Çünkü, 2015 Çöktürme Planı'ndan itibaren Erdoğan'ın saray faşizmini inşa etmesine, söz konusu ittifakın en büyük partisi CHP, koltuk değnekliği yaptı. Kılıçdaroğlu, 15 Temmuz darbesinin ardından Yenikapı'da faşist şef Erdoğan ile "rejiminin bekasının korunması" için birlik pozu verdi.
5 Haziran Diyarbakır, 20 Temmuz Suruç ve 10 Ekim Ankara katliamları ile Cizre-Sur vahşeti, yeni tipte faşist rejimi inşada kilometre taşlarıydı ve tüm bunların sorumlusu Erdoğan ve rejimiydi. Gün gibi ortada olan bu gerçek karşısında CHP bir parti olarak gerekeni yapmadı. Ayrıca o kanlı günlerin başbakanı olan Davutoğlu, katliamları gerçekleştiren DAİŞ çeteleri için "öfkeli çocuklar" deyip devlet adına kol kanat gerdi. Bunları unutmadık.

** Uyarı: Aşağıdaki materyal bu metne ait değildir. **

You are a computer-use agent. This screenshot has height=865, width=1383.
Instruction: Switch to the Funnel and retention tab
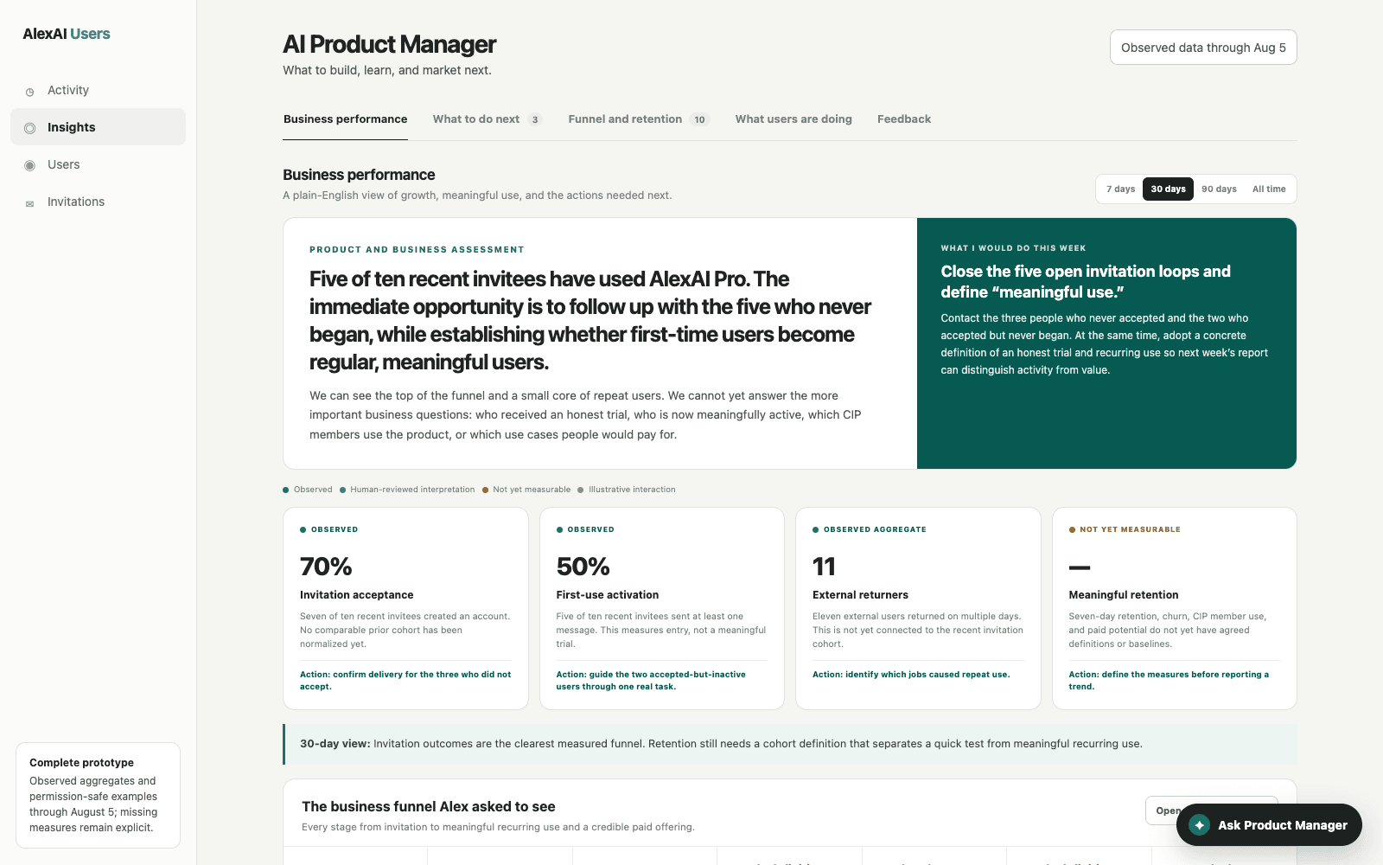[639, 119]
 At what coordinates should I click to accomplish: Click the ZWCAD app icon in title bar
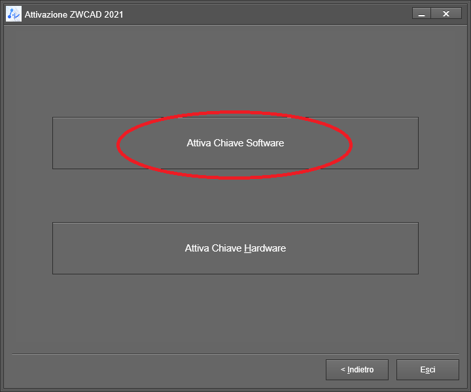(14, 14)
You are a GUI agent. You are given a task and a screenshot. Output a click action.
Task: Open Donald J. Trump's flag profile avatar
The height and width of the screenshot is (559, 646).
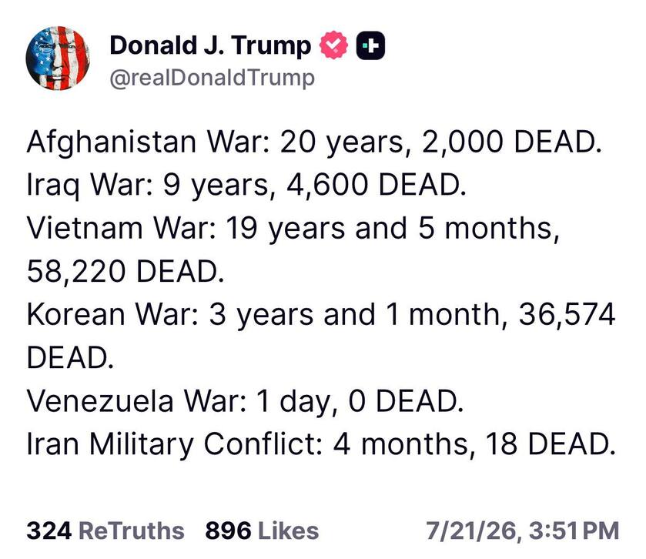[58, 58]
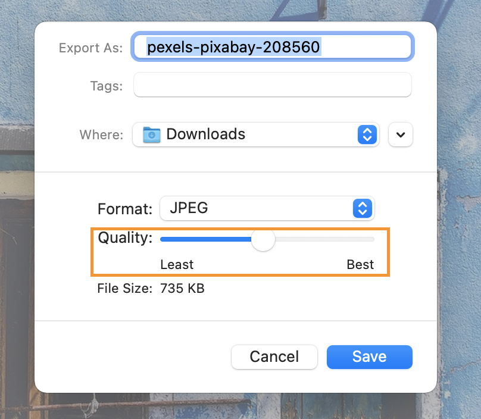This screenshot has width=481, height=419.
Task: Click the "Quality:" label
Action: pos(125,238)
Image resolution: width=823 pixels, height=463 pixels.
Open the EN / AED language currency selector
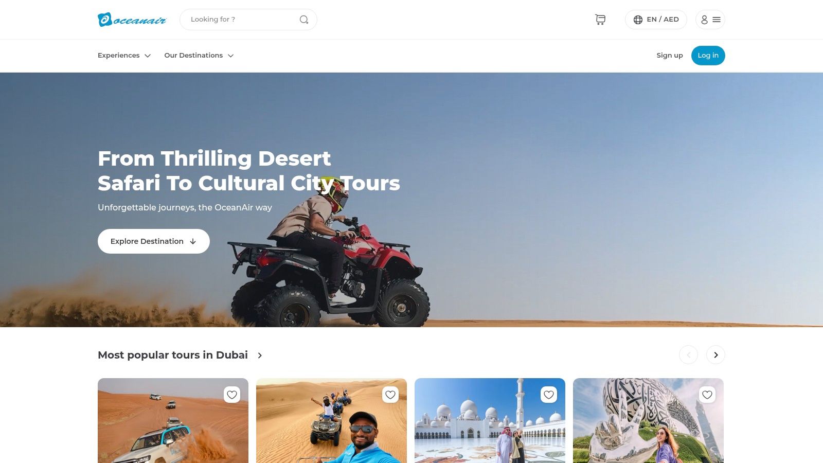[656, 20]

CHP, Güney Kürdistan ve Rojava'yı işgal tezkerelerine -son tezkere hariç- onay verdi. Bu savaş tezkerelerinin rejimin her zayıfladığı anda kullandığı can simidi olduğu ortadayken, her seferinde "Evet" diyerek Erdoğan iktidarını güçlendirdiler.
Bugün "güçlendirilmiş parlamenter sistem" diyerek boy gösteren CHP, saray faşizminin parlamentoyu etkisizleştirmesine en büyük katkıyı vermiş partidir. HDP Eş Genel Başkanları Figen Yüksekdağ ve Selahattin Demirtaş'ın da içinde olduğu milletvekillerinin rehin alınmasına "evet" dediler. Çok sevdikleri "parlamenter sistemin" altına konulan bir dinamit değil miydi HDP'lilere yönelik 4 Kasım darbesi?
O gün bu siyasi darbeye "Anayasaya aykırı ama evet diyeceğiz" diyenlerin elbette, yerlere göklere sığdıramadıkları "güçlendirilmiş parlamenter sistem mutabakat metni"nde de Kürt halkının taleplerine kulaklarını tıkayarak, faşist düzenin bekası için inkarcı soykırımcılığa devam edeceklerini biliyorduk. Metinde yer alan "Seçimle gelenin seçimle gitmesi güvence altına alınacak, yerel yönetimlerde seçme ve seçilme hakkını yok sayan kayyum uygulamalarına son verilecektir" vaadinin de HDP seçmeninin oyunu almaya dönük bir seçim hilesi olduğu ayan beyan ortada.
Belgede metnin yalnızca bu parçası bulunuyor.